A clinical trial by the University of Southampton and University College London has revealed one reason why COVID-19 patients on ventilators have trouble breathing, and how refining a treatment could help save lives.
The COVID-19 virus latches onto cells deep in our lungs that produce surfactant—a complex mixture which lines our lungs’ air sacs and is essential for breathing.
The research team, led by Dr. Ahilanandan Dushianthan, Professor Mike Grocott, Professor Tony Postle and Professor Howard Clark has shown COVID-19 patients on ventilators had less surfactant, and discovered why giving extra surfactant doesn’t always work.
They suggest that, by giving surfactant for longer, more intensive care patients could survive.
Why is surfactant important?
Surfactant helps to reduce the surface tension of water that lines the air sacs of the lungs, making it easier to breathe.
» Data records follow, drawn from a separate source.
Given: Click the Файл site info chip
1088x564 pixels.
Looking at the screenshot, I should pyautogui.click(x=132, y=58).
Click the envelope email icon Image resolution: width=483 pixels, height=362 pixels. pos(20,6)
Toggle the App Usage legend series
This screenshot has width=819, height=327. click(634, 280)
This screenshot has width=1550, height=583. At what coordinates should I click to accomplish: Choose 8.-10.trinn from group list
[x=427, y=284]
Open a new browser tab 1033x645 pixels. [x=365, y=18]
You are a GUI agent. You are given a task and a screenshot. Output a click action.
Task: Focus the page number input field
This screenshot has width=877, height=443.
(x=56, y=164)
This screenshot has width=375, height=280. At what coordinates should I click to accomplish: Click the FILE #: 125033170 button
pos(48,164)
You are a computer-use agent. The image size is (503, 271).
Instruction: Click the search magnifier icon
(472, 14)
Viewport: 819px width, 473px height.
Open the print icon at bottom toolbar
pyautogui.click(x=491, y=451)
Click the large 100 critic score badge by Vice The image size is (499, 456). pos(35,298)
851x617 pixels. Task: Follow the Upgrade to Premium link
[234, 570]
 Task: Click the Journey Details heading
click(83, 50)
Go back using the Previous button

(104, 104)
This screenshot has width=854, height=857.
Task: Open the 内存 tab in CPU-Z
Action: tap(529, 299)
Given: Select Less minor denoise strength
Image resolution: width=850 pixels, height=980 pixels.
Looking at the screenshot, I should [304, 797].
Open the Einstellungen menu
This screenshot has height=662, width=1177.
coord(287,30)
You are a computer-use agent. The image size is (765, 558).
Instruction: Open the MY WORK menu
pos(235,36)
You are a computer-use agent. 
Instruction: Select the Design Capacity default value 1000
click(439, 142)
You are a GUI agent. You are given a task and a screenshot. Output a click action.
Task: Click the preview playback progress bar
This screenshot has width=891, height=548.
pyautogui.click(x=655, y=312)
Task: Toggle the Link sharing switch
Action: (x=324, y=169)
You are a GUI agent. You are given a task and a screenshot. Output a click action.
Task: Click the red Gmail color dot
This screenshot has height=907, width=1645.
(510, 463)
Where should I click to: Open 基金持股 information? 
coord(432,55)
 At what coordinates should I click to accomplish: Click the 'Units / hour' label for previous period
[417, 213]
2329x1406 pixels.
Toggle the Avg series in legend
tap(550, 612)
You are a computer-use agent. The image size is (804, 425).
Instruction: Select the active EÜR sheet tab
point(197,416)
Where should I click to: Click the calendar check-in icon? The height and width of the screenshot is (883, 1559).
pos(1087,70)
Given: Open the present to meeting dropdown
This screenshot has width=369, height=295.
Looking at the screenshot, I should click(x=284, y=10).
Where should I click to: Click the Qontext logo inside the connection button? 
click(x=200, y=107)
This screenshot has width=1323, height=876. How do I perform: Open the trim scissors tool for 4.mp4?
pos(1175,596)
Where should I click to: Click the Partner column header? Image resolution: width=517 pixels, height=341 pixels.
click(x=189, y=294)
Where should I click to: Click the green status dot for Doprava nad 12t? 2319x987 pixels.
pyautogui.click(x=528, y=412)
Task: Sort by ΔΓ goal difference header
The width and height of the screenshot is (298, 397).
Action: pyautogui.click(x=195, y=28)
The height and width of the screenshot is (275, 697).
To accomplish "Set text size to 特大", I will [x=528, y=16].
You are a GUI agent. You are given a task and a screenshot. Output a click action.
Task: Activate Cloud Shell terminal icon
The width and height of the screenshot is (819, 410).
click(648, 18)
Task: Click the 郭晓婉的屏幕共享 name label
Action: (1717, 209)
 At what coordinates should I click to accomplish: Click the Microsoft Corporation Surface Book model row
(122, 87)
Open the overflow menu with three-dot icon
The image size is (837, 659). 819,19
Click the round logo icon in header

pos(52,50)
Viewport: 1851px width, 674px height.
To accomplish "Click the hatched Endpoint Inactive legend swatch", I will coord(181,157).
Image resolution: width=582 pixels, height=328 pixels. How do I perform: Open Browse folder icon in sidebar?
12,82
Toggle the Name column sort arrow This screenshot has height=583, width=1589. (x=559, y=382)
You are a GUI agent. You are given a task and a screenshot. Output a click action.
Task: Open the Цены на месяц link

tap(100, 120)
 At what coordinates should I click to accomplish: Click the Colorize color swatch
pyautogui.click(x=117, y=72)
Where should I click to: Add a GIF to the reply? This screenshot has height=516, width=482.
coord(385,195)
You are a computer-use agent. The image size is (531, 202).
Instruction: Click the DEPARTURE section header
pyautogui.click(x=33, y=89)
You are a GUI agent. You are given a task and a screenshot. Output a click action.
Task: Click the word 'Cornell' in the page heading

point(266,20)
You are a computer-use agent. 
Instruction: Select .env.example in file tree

It was first found to be important in premature babies, who have less surfactant when they are born. This can lead to a condition known as Infant Respiratory Distress Syndrome, which is routinely treated successfully by given artificial surfactant to top up their surfactant levels and help them breathe more easily. A similar condition in adults, known as Adult Respiratory Distress Syndrome (ARDS), affects critically ill patients with severe COVID-19.
Rapid turnover of surfactant
This new pilot study, showed that 10 COVID-19 patients with ARDS who were on ventilators at University Hospitals Southampton or University College London Hospital had less surfactant than healthy people.
The investigators gave the patients Alveofact, a surfactant often used to treat premature babies, as a fine mist into their lungs, and studied how the composition of the surfactant changed.
Surfactant is naturally absorbed and replaced by the body over time. But their results, published in the American Journal of Respiratory and Critical Care Medicine, show a particularly rapid turnover of the artificial surfactant. It is the first study to show this in COVID-19 patients.
This rapid turnover could explain why the benefits of giving replacement surfactant only last for a short while. Giving it for a longer period, they suggest, could help save lives.